Task statement: Put every line of the items below into a Markdown table with the columns "No." and "Text", numbering the rows and dropping any blank lines. Omit the pictures from your answer.

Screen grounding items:
## START
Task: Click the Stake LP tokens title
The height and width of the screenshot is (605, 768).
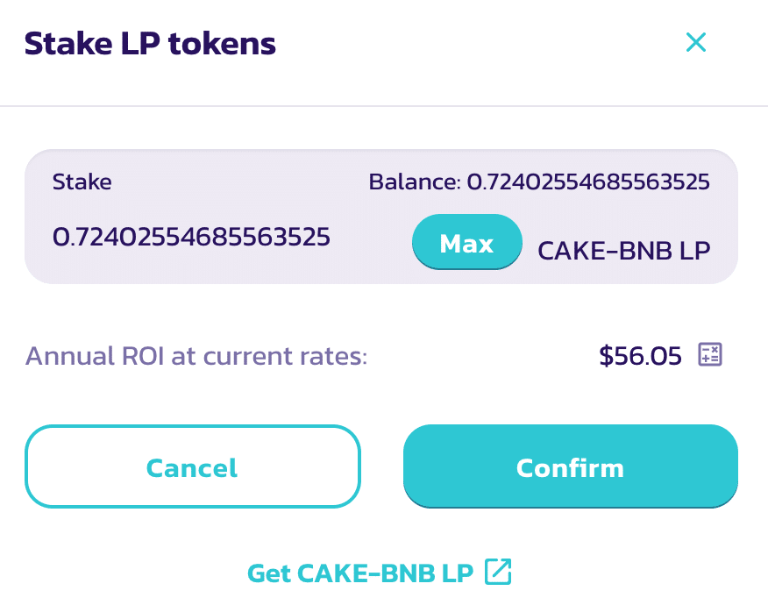Action: pos(150,43)
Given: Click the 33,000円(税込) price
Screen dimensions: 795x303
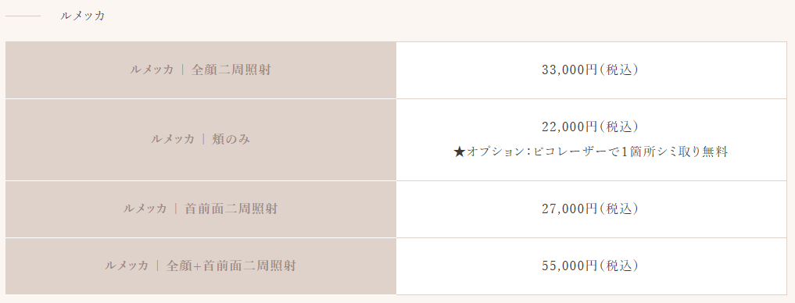Looking at the screenshot, I should click(x=590, y=70).
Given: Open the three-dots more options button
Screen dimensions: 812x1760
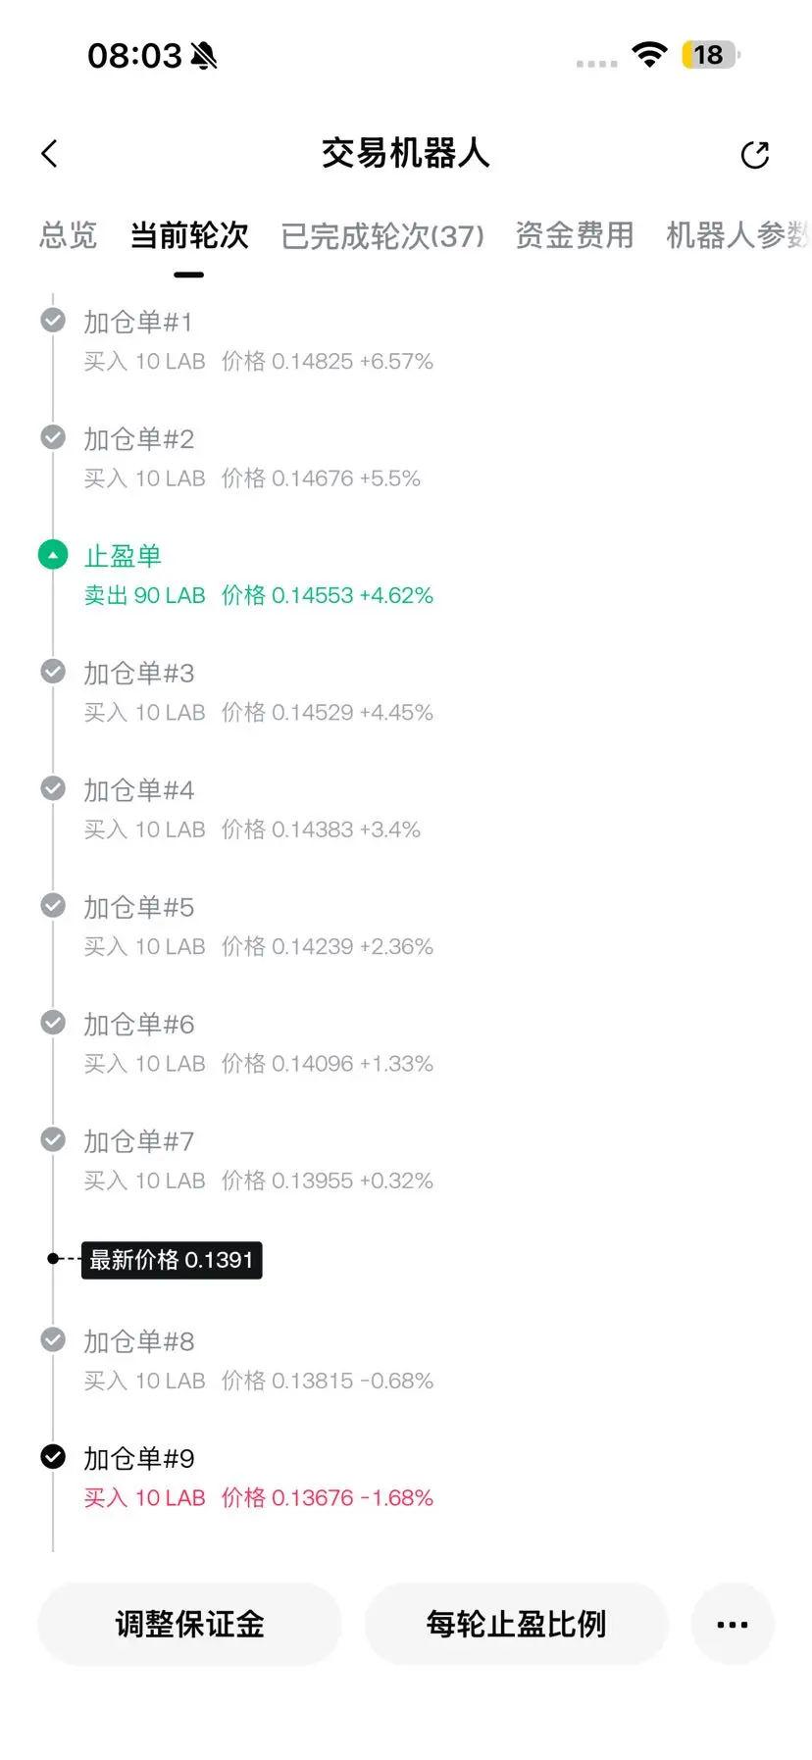Looking at the screenshot, I should (x=733, y=1624).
## END
Full output:
| No. | Text |
|---|---|
| 1 | Task: Click the Stake LP tokens title |
| 2 | The height and width of the screenshot is (605, 768). |
| 3 | Action: pos(150,43) |
| 4 | Given: Click the 33,000円(税込) price |
| 5 | Screen dimensions: 795x303 |
| 6 | Looking at the screenshot, I should click(x=590, y=70). |
| 7 | Given: Open the three-dots more options button |
| 8 | Screen dimensions: 812x1760 |
| 9 | Looking at the screenshot, I should (x=733, y=1624). |